Si ustedes se fijan bien en mi fotografía, que aparece en la solapa de contracubierta de Demonios, mi más reciente novela, seguramente pensarán que se trata de una imagen salida de la película Hellboy, de Guillermo del Toro (y nada tendría de extraño, al aludir yo al daimon para titular mi libro). Flamígero, e infernal sin duda, como me veo ahí, en esa foto donde hay un notable y original corrimiento hacia el rojo, sólo podría agradecer a la imprenta por esa licencia, porque, como bien se conoce, las imprentas cubanas cada día trabajan mejor, y con mayores dosis de creatividad.
Pero quería, sobre todo, referirme a mi novela. Hace unos días me regalaron un paquete de dátiles. Desde todo punto de vista, un paquete de dátiles es un objeto casi extravagante en La Habana de estos días, aunque no me extrañaría si veo, por el malecón, una caravana de camellos enviada por el Emir de Qatar como regalo al pueblo cubano. Comí algunos dátiles, que tenían un excelente sabor, y, aun así, me cayeron mal. Y me dio sueño. Me recosté unos minutos (en realidad dormí cerca de una hora) y soñé que, en un patio porticado, Mahoma me hablaba. El profeta yacía encima de una piedra y unos tigres se movían a su alrededor, paseándose lentamente, como si escucharan. En principio, esta aventura ensoñada podría pertenecer a Demonios, libro lleno de acontecimientos insólitos —de lo erótico a lo espectral, del cuerpo y el sexo al sueño lúcido. Mi novela ansía ser una construcción a medio camino entre el laberinto clásico y el laberinto barroco. Un aviso, en forma de juego, acerca de las correlaciones de la lectura con la escritura y de estas con la vida.
Que nadie se haga ilusiones acerca del papel, el encargo, el cometido de la literatura. La literatura existe, como la poesía (que es su núcleo), para celebrar su condición de llave que nos permite entrar en la Habitación de lo Invisible, es decir: lo que, dentro de lo humano, apenas puede mostrarse con palabras. Es probable que Demonios haya brotado de esafe íntima, personal. De modo que este libro no expresa, en principio, ni compromisos políticos, ni responsabilidades sociales, ni afanes ideológicos. Allí hay tan sólo un vasto conjunto de peripecias dentro de la imaginación, el misterio del yo, el diálogo intransferible con el otro, y la salvación del espacio de la cultura y el espíritu.
El trabajoso intento de escapar de lo inmediato es quizás un gesto vano al que podría atribuirse un componente de afectación.
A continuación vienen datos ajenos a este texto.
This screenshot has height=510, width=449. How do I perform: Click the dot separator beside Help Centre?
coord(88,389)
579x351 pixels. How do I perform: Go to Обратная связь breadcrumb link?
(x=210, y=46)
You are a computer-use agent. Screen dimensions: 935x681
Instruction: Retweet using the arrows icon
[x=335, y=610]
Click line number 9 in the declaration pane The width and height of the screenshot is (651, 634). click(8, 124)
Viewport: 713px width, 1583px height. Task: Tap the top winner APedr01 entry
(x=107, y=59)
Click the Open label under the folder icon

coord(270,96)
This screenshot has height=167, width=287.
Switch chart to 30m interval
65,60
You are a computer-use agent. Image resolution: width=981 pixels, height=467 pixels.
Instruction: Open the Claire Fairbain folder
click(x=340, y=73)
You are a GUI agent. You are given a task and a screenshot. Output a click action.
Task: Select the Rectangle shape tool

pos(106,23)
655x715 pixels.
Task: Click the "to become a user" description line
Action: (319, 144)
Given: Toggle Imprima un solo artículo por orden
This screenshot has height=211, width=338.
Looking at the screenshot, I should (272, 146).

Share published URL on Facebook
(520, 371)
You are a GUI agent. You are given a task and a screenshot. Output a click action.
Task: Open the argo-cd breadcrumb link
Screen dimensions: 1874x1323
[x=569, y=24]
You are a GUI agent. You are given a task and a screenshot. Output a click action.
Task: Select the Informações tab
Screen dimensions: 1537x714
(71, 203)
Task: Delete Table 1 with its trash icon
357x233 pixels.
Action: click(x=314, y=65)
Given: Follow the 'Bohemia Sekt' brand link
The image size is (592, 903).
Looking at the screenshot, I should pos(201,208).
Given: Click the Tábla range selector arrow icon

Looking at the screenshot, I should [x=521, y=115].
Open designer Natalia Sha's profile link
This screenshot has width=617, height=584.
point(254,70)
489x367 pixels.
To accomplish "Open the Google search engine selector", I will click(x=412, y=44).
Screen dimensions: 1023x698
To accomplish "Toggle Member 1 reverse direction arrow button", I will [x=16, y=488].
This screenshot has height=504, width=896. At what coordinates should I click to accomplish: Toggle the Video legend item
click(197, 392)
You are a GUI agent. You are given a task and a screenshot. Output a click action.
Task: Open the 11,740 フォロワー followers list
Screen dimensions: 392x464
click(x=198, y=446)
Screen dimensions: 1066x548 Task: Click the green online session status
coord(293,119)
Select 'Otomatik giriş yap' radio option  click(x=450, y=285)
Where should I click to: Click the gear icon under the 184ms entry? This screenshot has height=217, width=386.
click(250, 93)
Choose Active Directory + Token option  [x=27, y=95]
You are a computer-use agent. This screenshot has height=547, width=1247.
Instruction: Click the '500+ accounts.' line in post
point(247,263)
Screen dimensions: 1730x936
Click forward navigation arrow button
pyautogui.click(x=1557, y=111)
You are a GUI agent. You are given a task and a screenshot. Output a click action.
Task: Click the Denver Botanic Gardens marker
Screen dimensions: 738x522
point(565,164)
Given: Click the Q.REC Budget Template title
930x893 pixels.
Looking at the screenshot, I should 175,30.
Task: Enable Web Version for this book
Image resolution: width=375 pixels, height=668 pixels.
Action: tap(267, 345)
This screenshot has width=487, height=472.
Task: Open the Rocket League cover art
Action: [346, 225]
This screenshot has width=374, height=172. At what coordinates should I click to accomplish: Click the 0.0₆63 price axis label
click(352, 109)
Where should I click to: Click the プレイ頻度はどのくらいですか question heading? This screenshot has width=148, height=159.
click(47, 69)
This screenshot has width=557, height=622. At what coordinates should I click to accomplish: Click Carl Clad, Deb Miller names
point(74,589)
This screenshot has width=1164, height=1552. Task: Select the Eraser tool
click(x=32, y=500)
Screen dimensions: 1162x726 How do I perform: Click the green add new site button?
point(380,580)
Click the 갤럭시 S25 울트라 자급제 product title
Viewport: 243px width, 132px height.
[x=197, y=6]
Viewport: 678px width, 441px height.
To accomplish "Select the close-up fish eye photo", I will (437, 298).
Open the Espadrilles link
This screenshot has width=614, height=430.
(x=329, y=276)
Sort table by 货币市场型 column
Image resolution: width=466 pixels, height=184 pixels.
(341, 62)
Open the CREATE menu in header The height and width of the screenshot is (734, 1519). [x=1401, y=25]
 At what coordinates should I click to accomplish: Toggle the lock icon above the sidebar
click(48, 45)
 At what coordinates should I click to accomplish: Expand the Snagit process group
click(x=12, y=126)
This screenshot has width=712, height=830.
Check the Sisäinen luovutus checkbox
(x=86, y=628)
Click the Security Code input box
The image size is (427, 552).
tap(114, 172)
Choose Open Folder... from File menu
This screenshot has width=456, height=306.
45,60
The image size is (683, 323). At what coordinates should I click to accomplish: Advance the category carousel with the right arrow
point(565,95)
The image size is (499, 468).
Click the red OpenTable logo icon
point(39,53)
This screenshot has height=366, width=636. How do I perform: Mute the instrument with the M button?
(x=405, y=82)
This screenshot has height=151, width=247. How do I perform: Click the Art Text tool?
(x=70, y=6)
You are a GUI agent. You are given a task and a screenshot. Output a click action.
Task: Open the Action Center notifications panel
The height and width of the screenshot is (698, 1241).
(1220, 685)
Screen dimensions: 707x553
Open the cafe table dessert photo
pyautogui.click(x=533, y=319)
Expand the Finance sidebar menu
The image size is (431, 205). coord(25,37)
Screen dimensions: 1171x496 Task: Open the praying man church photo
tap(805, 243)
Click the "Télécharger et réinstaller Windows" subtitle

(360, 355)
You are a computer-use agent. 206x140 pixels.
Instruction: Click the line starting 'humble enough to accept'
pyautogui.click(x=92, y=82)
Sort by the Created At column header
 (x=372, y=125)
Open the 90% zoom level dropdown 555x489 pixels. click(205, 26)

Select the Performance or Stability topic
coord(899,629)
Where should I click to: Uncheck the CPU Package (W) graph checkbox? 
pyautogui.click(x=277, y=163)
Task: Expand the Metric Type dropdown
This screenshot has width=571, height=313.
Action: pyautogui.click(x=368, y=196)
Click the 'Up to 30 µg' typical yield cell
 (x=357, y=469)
Pero no es menos cierto que irme a esos confines donde las tramas de Demonios prosperan, ha devenido una excursión que me separa radicalmente del turismo, de los senderos marcados por los guías de ocasión. Con demasiada frecuencia ve uno a esos guías alzando sus banderitas anaranjadas para que no nos perdamos, o para que, si estamos perdidos, hallemos el camino de regreso.
Yo no quiero regresar. No creo que haga falta hacerlo a estas alturas. Tampoco quiero hacer turismo. Soy un viajero, y como tal exploro templos olvidados, enmohecidos por la jungla y ocultos bajo las ramazones y el follaje del facilismo, las frases hechas, las modas. Estoy apropiándome de una frase que alguna vez me escribió, en una carta, Dulce María Loynaz cuando yo no había cumplido aún mis treinta años.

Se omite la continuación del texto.